Now, that I say I have grasped the show on all its levels is not to say that I have all the answers.  There are some answers that were simply not ever given.  What’s important to understand is that those missing answers were clearly not what was important about the show to begin with.   As any avid Lost viewer will tell you, nothing is ever accidentally included or omitted on this show.  So, if the show didn’t answer a particular question, it was either because it was deemed ultimately irrelevant to the final message of the show, or because it was meant to be open to interpretation and keep the viewer wondering.

I stated in an earlier post that I was worried about whether or not the finale would live up to what I thought it should be.  I realize that I was missing the point.  Granted, it just so happens that I have come to think the finale was nearly perfect, but the point is that it really doesn’t matter what I think.  I was worried because I care about the show, but it is an entity of its own, and [the writers] has always known best.  We, the viewers, began demanding answers as soon as the pilot had rolled credits, yet the writers abstained, knowing what should be revealed and when.  If we had had it our way, we would’ve had all the answers right away, and would have never needed to accompany the characters on their journeys of growth.  You see, the show is what it is, and should not be compromised or changed (read: dumbed-down) in order to appeal to a larger audience.  This is a show that requires both intelligence and compassion to enjoy and digest, and not all viewers are equipped to do that with a work of fiction.  Those that are not may want to look elsewhere for entertainment (read: Two and a Half Men).  However, for those of us that truly “get it,” Lost really is a gift, and I feel privileged to have experienced it.

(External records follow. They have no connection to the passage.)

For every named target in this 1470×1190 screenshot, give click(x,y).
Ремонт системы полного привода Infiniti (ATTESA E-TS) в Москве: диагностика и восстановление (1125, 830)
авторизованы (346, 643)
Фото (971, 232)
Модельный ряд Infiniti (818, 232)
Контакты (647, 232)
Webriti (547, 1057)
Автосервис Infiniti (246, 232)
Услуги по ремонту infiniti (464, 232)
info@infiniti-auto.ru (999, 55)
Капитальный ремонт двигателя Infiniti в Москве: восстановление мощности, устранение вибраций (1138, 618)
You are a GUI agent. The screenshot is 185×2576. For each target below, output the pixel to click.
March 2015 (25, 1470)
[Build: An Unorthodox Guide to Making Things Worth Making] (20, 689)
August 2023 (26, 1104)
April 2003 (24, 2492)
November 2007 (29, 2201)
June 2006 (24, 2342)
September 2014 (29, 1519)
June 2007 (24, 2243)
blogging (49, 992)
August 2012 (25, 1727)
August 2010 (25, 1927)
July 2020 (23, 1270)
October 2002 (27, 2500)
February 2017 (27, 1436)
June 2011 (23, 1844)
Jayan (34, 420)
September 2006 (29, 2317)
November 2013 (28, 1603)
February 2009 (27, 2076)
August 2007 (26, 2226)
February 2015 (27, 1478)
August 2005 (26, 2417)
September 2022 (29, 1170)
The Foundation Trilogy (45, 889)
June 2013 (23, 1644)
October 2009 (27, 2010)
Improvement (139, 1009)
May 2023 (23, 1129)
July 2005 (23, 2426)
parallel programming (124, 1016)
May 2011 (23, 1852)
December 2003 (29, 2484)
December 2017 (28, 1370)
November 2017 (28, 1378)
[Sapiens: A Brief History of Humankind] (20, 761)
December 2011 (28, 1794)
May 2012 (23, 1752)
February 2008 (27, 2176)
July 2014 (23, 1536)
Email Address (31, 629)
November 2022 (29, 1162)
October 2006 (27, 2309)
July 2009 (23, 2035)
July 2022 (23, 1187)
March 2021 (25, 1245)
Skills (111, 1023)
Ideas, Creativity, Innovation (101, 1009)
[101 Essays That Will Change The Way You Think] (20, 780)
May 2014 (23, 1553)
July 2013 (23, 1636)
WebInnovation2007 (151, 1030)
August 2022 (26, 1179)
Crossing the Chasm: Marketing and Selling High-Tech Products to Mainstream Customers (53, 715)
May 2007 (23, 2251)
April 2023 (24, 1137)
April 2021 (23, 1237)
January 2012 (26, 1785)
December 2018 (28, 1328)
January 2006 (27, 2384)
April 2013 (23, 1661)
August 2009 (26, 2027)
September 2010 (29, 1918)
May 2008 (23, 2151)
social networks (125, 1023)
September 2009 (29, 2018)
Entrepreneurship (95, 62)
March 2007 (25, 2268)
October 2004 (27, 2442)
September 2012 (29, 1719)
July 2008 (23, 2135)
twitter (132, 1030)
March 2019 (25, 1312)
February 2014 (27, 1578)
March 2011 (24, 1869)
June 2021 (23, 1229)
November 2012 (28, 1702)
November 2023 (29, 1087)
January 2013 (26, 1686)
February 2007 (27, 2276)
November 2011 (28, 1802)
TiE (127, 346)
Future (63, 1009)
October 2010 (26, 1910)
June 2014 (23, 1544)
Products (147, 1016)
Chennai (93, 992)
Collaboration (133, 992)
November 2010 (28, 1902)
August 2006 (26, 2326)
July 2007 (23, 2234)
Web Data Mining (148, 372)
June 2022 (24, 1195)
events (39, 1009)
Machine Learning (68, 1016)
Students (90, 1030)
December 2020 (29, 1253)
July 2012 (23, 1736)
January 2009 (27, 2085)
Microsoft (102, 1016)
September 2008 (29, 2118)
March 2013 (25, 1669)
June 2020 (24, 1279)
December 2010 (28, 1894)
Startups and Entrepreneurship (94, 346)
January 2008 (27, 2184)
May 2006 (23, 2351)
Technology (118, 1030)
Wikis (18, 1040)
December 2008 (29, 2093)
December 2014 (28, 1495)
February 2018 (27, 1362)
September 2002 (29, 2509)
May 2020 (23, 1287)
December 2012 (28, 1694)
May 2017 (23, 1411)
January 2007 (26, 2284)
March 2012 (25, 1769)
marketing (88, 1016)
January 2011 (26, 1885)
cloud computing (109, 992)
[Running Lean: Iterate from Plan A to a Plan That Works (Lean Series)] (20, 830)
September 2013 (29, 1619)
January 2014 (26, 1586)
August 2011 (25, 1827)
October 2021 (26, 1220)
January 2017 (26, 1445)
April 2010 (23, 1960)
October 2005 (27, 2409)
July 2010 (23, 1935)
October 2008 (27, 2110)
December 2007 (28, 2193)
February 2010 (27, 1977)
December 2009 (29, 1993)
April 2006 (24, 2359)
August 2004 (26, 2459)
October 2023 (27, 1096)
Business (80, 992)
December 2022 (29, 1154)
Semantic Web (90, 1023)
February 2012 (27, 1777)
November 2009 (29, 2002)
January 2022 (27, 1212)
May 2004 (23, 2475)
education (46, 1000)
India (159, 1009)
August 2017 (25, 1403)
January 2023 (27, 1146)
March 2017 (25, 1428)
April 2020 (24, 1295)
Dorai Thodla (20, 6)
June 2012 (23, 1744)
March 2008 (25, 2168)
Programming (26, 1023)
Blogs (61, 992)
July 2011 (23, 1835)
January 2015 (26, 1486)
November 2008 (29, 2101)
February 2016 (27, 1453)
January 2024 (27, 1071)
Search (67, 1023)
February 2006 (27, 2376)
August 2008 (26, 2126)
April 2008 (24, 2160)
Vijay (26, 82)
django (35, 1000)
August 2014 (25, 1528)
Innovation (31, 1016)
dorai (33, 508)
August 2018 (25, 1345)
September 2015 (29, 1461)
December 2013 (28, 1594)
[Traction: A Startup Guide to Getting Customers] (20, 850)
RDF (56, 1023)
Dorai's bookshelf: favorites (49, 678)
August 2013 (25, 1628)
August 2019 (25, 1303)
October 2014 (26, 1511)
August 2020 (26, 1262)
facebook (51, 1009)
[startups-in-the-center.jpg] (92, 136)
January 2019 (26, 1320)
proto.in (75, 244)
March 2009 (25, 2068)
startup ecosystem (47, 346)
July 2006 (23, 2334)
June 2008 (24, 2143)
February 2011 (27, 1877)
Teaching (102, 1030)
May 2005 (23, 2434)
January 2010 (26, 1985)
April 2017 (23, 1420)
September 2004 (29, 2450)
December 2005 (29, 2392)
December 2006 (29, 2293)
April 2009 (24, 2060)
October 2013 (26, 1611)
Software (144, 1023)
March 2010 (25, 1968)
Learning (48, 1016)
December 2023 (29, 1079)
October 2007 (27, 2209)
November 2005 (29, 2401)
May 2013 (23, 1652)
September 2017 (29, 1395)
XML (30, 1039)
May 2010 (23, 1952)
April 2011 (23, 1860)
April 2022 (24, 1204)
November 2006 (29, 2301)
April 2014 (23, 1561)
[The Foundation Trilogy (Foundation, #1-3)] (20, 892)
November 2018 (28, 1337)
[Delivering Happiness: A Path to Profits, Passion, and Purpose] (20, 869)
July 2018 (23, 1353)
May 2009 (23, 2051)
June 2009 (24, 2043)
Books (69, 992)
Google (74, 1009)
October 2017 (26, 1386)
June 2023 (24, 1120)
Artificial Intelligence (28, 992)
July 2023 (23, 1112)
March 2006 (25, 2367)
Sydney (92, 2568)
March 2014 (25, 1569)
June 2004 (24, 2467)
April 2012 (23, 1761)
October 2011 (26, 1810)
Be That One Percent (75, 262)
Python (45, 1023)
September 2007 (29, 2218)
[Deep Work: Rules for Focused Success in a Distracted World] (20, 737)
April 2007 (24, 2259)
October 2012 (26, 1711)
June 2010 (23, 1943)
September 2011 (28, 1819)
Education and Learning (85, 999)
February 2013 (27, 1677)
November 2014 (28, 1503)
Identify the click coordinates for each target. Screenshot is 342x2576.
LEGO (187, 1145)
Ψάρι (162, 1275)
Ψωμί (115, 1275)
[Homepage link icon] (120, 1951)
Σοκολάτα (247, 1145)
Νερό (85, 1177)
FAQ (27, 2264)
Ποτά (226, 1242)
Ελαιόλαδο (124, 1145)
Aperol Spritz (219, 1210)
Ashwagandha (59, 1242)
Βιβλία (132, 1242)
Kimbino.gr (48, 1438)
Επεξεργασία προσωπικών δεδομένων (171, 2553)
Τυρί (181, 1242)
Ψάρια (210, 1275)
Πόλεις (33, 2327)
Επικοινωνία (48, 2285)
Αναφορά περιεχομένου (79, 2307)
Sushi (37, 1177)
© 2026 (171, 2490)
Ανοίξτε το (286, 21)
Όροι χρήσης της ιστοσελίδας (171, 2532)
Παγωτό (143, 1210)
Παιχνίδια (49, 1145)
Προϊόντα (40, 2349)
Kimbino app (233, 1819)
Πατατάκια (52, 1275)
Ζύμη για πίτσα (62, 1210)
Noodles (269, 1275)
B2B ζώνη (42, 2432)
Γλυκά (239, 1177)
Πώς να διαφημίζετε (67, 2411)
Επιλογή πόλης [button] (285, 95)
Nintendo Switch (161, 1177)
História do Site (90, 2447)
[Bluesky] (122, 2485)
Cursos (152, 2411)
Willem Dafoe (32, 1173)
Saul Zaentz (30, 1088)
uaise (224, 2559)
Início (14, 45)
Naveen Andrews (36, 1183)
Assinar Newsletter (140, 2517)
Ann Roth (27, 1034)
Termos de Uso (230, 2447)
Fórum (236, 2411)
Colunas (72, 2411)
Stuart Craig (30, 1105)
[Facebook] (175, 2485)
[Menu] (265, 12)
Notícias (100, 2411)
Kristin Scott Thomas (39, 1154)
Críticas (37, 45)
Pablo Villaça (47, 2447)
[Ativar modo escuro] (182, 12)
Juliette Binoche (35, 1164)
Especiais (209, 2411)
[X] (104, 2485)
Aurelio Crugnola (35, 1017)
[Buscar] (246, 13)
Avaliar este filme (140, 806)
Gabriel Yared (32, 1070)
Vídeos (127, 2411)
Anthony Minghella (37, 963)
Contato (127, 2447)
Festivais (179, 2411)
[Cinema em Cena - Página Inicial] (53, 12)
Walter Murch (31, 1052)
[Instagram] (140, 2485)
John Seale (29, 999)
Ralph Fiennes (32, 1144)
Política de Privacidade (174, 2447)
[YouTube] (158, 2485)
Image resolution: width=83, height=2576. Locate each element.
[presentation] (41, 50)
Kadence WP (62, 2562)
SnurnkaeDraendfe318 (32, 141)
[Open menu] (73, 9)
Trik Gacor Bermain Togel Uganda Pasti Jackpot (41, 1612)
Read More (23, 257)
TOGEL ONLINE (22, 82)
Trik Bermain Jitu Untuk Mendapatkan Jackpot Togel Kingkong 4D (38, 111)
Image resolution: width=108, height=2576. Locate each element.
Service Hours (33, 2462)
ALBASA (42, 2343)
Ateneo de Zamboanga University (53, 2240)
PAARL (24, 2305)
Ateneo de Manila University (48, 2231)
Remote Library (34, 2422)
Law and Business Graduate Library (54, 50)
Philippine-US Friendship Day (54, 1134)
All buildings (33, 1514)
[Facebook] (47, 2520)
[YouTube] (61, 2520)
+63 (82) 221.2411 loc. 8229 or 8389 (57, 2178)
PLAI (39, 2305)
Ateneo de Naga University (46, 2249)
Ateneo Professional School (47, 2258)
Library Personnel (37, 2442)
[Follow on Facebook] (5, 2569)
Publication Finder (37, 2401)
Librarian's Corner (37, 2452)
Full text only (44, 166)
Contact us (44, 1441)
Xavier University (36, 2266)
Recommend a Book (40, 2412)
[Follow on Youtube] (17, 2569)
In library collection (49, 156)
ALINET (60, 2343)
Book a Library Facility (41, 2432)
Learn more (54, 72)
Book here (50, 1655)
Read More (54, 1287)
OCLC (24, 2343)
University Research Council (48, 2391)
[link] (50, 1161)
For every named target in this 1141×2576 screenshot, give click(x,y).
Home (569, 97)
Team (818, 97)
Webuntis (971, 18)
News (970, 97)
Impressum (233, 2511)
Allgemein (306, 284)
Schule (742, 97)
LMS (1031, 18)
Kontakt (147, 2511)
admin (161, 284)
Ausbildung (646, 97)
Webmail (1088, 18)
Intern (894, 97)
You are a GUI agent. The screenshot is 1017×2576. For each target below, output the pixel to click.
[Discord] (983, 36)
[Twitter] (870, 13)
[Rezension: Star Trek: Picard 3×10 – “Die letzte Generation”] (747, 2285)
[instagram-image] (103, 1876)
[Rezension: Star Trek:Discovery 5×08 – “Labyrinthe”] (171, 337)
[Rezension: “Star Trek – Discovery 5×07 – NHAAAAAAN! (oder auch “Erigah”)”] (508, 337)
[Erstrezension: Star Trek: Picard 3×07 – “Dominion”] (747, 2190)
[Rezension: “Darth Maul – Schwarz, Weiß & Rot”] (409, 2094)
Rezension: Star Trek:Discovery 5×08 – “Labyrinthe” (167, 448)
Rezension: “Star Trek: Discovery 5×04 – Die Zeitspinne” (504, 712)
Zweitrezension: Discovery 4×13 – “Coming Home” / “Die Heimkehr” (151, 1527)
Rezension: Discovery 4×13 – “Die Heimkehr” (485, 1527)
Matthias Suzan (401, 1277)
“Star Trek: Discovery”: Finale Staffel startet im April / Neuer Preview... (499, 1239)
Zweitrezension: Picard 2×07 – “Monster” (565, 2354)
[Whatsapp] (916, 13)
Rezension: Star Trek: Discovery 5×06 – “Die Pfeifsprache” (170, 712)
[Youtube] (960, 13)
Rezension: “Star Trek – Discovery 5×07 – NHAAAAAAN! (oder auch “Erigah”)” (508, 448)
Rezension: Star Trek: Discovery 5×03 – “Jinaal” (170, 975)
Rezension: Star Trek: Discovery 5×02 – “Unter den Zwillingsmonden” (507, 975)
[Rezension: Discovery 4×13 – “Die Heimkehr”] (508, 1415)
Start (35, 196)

As for the emotional impact of the finale, it was massive.  The first time I saw it, I teared up at nearly every “awakening”, except for Sayid and Shannon’s, though at the time I didn’t even understand what the awakening really indicated.  Then later, when I watched the finale again a couple days later (while Bridget was at work and the boys were taking a nap), alone and now understanding, I bawled like a baby.  Seriously.  I haven’t cried like that in a long time.  While probably mostly due to stress and exhaustion unrelated to the show, I was overcome while watching these people find each other, themselves; redemption.

And as much as I would like to keep writing about the show to try and keep it alive, I realize that by doing so I would be missing one of Lost’s most important lessons:  knowing when to let go.

P.S.  There is another show I have watched for years, 24, whose series finale was a couple nights ago.  While I have enjoyed the show for all 8 of its seasons, watching the 24 finale one night after watching Lost’s finale was like watching a tee ball game the night after going to game 7 of the World Series.